New Year, New Website

To my loyal Look It’s Joanne children: It has been an incredible 2012. I bear hugged Marvel Comics founder Stan Lee while I was wearing a Wonder Woman costume. I called out “Mr. Reiner?” to When Harry Met Sally director Rob Reiner at the Democratic National Convention, to which he replied, “Yes?” like I was an annoying yet lovable niece. I even got to keep up with fabulous local drag queens for my first Creative Loafing cover story. They have become a lasting part of my life. And by lasting, I mean glitter is still stuck to my face from all the air kisses and air hugs.

Since the holidays are a time of reflection (and eating raw cookie dough as an acceptable midday snack), I wanted to re-post one of my favorite Look It’s Joanne columns on my new and improved website. I hope you like it as much as you did the first time around, or perhaps you will finally see it’s actually pretty terrible.

I wrote “Powered on Dreams” right before North Carolina passed Amendment One on May 8, the state constitutional ban making the only legally-recognized union between a man and a woman. My younger sister and I had a short-lived band called Licorice Snap! when we were teenagers, and our opus, “Powered on Dreams,” was an ode to equality, which we believe was well ahead of its time.

Thanks for the love this year, and happy re-reading. Here’s to a fabulous 2013!

Powered on Dreams
(Originally published April 27, 2012)

When my sister and I hit our early teens, we formed an underground band. You probably haven’t heard of us because we were that cool. Or that obscure, but you get it. We dubbed ourselves Licorice Snap, an electronica-infused, spoken word phenomenon that was bound to blow the minds of our then emo, pre-hipster audiences.

Christina Aguilera Cookie
Actual Picture of Christina Aguilera

Every spare afternoon, we headed into the recording studio to lay down some sweet tracks. It was the start of a new millennium, hot on the heels of Ricky Martin and MTV Total Request Live. YouTube and widespread recreational music programs were a mere sparkle in the eyes of their future creators.

At the time, Licorice Snap had a new sound. Eva cranked out sweet electronica beats and I rocked the spoken word. We even had a handheld dictionary called Franklin (which, incidentally, you could play hangman on too) that would talk in a Stephen Hawking-like voice. We programmed (fine, manually typed in; this was before smart phones!) our background vocalist to say “Lambs Love School” for our house remix of Mary Had a Little Lamb.

Our songs were about loving yourself like the fabulous queen you were or aspired to be. Miss America (I Wanna Be) should have been a number 1 hit. We should have been on the cover of “Rolling Stone” playfully giving everyone the finger or using said finger to rage on a keytar.
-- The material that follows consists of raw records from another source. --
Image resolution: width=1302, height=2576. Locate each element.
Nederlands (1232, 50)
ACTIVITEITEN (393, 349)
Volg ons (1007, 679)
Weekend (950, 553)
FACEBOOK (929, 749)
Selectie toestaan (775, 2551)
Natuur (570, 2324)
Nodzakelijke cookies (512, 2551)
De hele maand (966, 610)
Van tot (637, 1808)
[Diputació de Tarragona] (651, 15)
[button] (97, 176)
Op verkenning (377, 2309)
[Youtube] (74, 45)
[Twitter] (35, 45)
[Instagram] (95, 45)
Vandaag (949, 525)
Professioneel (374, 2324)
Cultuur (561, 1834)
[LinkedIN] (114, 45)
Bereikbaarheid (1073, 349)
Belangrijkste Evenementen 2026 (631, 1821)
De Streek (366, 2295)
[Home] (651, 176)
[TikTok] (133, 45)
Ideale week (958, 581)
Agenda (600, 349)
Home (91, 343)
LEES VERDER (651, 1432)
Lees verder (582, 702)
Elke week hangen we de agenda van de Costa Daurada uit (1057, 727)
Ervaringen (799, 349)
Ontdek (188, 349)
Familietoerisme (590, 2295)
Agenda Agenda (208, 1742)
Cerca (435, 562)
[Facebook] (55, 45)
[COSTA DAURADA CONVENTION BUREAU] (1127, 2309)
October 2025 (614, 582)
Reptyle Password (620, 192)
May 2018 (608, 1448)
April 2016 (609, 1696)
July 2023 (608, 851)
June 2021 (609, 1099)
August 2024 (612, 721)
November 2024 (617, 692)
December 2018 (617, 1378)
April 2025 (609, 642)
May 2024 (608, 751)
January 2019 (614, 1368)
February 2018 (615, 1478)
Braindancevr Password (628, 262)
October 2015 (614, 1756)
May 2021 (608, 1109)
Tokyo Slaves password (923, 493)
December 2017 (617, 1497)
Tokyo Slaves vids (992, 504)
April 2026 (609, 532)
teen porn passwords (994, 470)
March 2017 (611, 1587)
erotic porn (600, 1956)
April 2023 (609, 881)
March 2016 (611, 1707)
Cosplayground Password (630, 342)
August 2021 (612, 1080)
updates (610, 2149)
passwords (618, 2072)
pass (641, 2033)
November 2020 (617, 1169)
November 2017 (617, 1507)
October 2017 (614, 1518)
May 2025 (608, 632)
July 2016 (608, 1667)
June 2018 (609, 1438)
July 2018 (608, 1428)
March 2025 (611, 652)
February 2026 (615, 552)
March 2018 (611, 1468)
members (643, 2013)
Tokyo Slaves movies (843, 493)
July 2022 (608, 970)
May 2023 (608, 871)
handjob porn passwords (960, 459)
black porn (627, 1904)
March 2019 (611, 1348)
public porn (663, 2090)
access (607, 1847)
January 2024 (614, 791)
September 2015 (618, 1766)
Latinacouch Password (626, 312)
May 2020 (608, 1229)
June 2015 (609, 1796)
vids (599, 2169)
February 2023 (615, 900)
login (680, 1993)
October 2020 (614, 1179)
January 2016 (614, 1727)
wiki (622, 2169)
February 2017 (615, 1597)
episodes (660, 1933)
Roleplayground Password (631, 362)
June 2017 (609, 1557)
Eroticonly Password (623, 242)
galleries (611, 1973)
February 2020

Alas, our unabashed ode to peace, love, and fierceness was too ahead of its time.

No one heard our music because we didn’t know where to play it or who would listen to it. How would we even lug our sweet sound machine, a desktop computer in our parents’ house, to a gig? Our studio was our parents’ house. Pretty soon, we unceremoniously lost the music-making program when the computer went out of commission. The dream seemed to die. I clutched our EP, emblazoned with Eva’s color pencil cover art, to my chest like my Christina Aguilera drag queen cookie held her sugar dough baby.

With the looming Amendment One vote to ban gay marriage and benefits for unmarried or domestic partners in North Carolina, up for vote on May 8, we can’t afford to keep our fabulous soundtrack of hope locked in the archives.

Licorice Snap’s opus, Powered on Dreams, says that anything and everything is possible. The imagery of a flying car that puffs purple exhaust describes a utopia that will overcome bigotry, homophobia, and racism if we just believe in ourselves. And yes the song is kitschy, because it’s our right to be tongue-in-cheek with a message. Politician Harvey Milk understood that balance of theatrics and politics. When he was running as the first openly gay member of the San Francisco Board of Supervisors in the late 1970s, he said, “You gotta give ’em hope.”

If Powered on Dreams inspires you to go out and be fabulous, or more fabulous than you already are, then Licorice Snap’s ten-year hiatus was well worth the wait.